Meghan, Duchess of Sussex, and Duchess of Cambridge, Catherine, are often the subject of abusive comments that are often made against other Duchesses by supporters of others, according to the British magazine Hello!
The rise in abuse against women is after months of reports in British tabloids claiming they are trapped in a long-standing feud.
"There is a broader narrative in the media that plays against each other, and unfortunately people gather and take sides," said Emily Nash, Hello!'S Royal Editor, to CNN.
"It seems particularly sexist to me," Nash said about the abuse. "There are people who compare her in a way that's not really the case with men -" she's funny, her heels are too high, or her legs are too thin.
"People feel empowered to be aggressive and abusive behind the safety of their keyboard "Nash says," it encourages a dark side of people's characters to come to the fore. "
" Unpleasant Atmosphere "
Nash says that the magazine's idea for The campaign had its last social media posts last year after noticing a series of abusive messages. "It was all about everything that had to do with Kate and Meghan," she said.
The Infinite Unscrupulous British media often focused on an alleged rivalry between the Duchess of Sussex, formerly Meghan Markle, and the previously known Duchess of Cambridge as Kate Middleton.
Headlines such as "Meghan Made Kate Cry" and "The War on the War" by Kate Middleton could "bring the monarchy to its knees," had appeared in recent months in The Sun newspaper. The Express released a story Friday entitled "Meghan Markle and Kate Had Prince Charles" KNOCKING HEADS to End the Royal Feud. "

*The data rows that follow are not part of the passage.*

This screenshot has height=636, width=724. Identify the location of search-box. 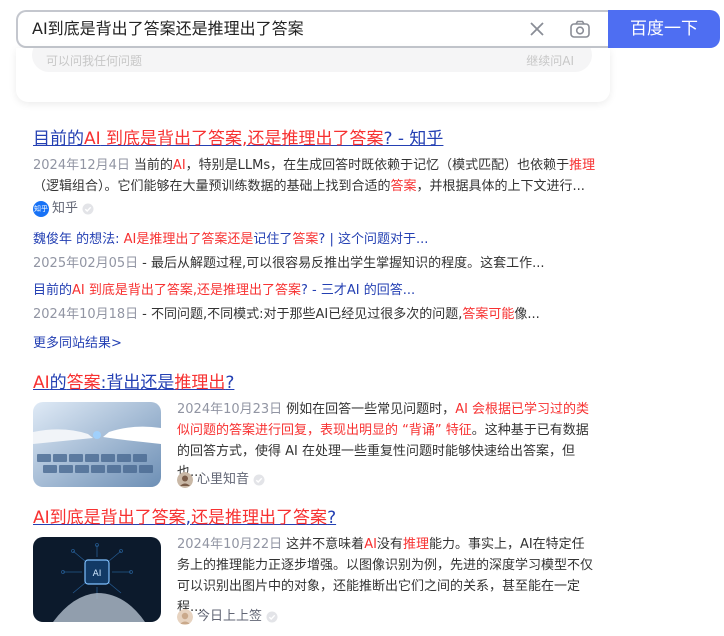
(313, 29).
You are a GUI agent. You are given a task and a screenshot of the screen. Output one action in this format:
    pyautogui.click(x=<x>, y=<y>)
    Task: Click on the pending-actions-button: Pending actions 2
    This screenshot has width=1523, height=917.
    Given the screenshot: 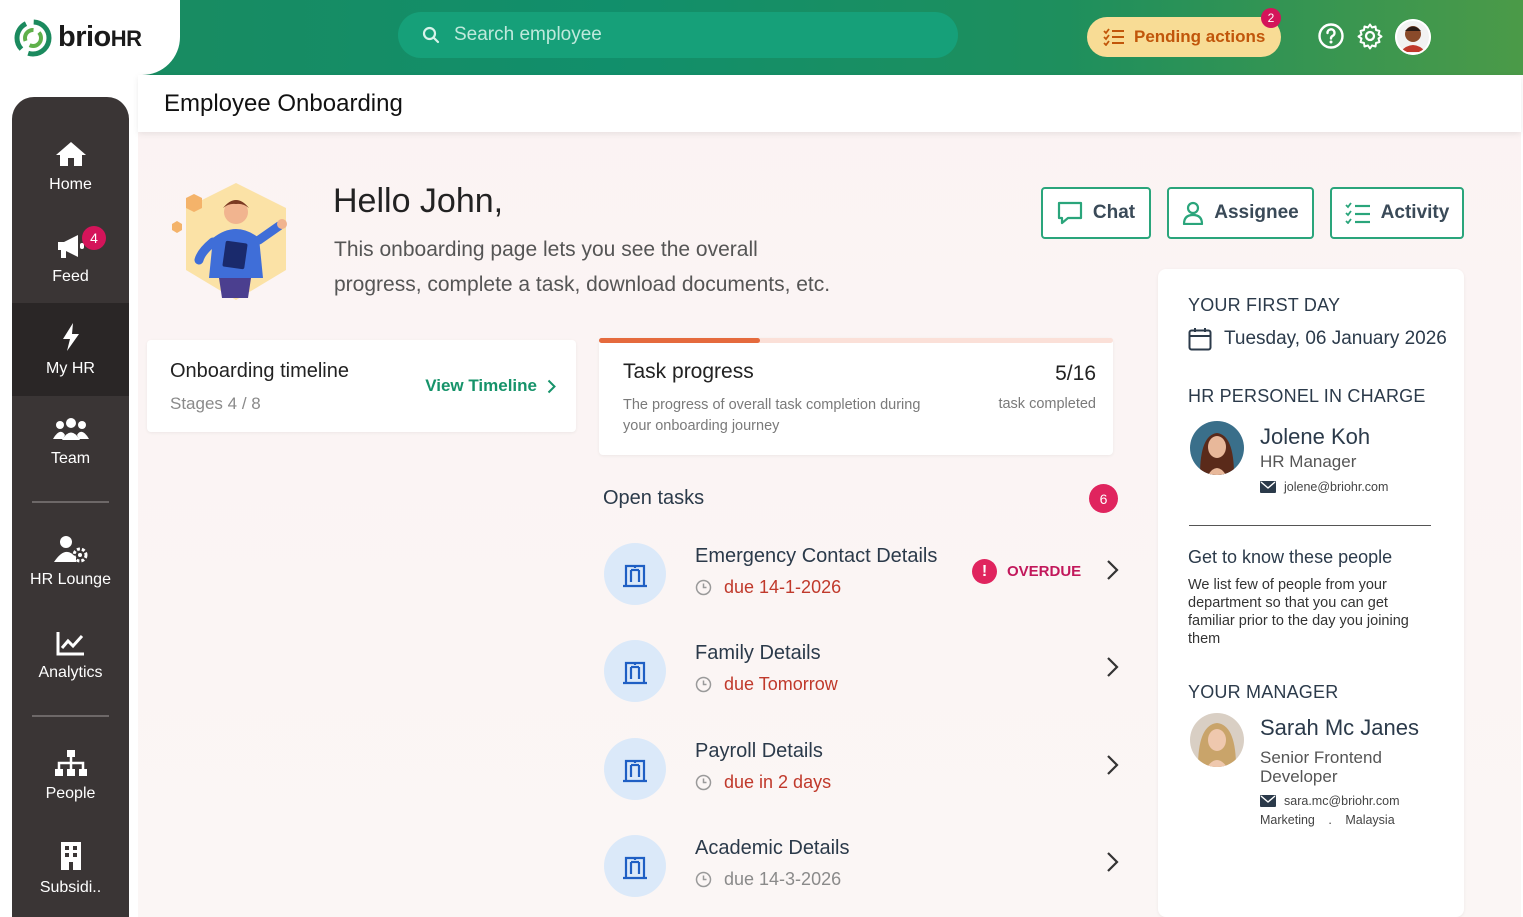 What is the action you would take?
    pyautogui.click(x=1184, y=32)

"There are two very different people, and for some reason, fans believe they have to be in one camp or the other," Nash said. "We know it's a problem for Kensington Palace as well – they have to spend many more hours to moderate the comments."

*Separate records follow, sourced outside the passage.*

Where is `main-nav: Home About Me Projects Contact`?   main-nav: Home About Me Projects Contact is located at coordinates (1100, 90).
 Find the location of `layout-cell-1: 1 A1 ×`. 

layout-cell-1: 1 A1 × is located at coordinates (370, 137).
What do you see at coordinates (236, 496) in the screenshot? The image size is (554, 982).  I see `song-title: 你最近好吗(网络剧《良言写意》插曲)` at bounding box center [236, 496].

"I was told [the royals] would like to be able to connect directly with more people, but because of this atmosphere, this is not an option," Nash added.

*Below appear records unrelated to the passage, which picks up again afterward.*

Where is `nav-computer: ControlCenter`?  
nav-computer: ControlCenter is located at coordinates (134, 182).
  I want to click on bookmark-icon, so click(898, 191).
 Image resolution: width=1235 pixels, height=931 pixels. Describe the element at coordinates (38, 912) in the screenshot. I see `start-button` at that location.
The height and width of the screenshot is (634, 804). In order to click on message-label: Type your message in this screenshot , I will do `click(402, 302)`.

"We just decided it was enough, it's going to be an unhealthy and awkward atmosphere, and we feel we're a responsible title if we can position ourselves and take the lead," she said.
The campaign is for everyone, and the campaign is for everyone, and it aims to raise awareness about the number of abusive messages sent online.
"It's easy to say anything if you're anonymous and a thousand miles away," Nash said, adding that the campaign is "not about censorship – it's about raising conversational standards."